The line: from Algini: “—we shall track it, and we will act.”

I’ll almost lay you money a copyeditor is going to come to a screeching halt and try to draw both statements into uniformity. Which will remove a layer of meaning. And which I shall have to stet. So, I think I WILL insert the [sic] (Latin for ‘thus’) into the text and hope the copyeditor does not fail to strike THAT printer’s notation before it’s set in print.

Do you read that the quality of copyediting is going down by the stern? You’d be right.

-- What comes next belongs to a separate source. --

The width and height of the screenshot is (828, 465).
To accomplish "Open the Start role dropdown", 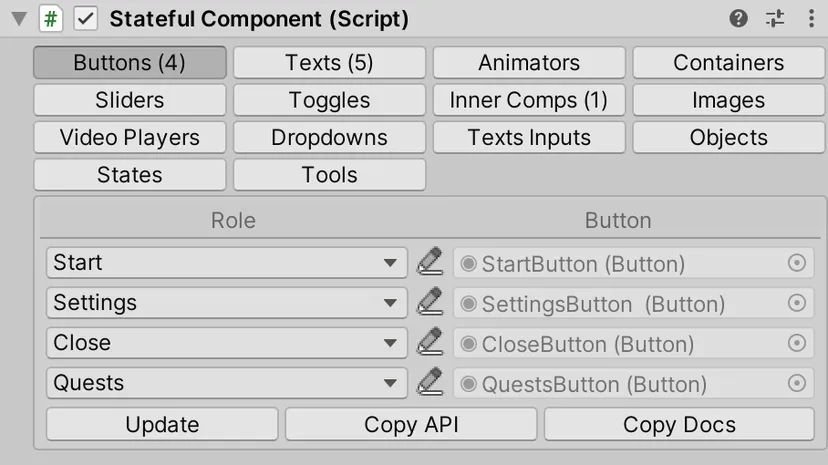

Here’s the grammar involved, and it’s really quite simple.
The present tense of the verb ‘track’.
First person means “I,” and “we” (closest to you.)
Second person means “you singular” and “you plural”, ie one, and more than one.
Third person means “he, she, it” and “they” farthest from you, over there.

The rule of shall and will is simple. Shall is only first person when it means future action. “I shall track” and “we shall track.”
Will is second and third person when it means future action. “you will track,” “you pl. will track,” “he will track, she will track, it will track, and they will track.”

NOW, the tricky and subtle bit. The rule totally reverses when it indicates determination about the act.
If you say, “I will track,” it’s as good as italicizing ‘will’ and speaking it with emphasis. It is a subtlety of expression which expresses Intent. 😉
So it becomes, by reversing the above rule: for Intent: I will track, we will track. Then: you shall track, you pl. shall track becomes an Order, isn’t that clever?
And yet one more trick: he shall track, she shall track, it shall track, and they shall track become a Legal Directive.

If you remotely think this is a distinction without meaning, well, the State of Oklahoma managed to void its inheritance law by screwing up the “he shall track” bit. Instead of “he shall track”, they wrote “he will track,” which made it legally ineffective, and unenforcable by the law.

Just one more of the little slippery slopes American English has been skating down ever since it abandoned grammar instruction in favor of the “people naturally talk right” rule of teaching English.

English is a marvelous edged weapon if you know how to wield it.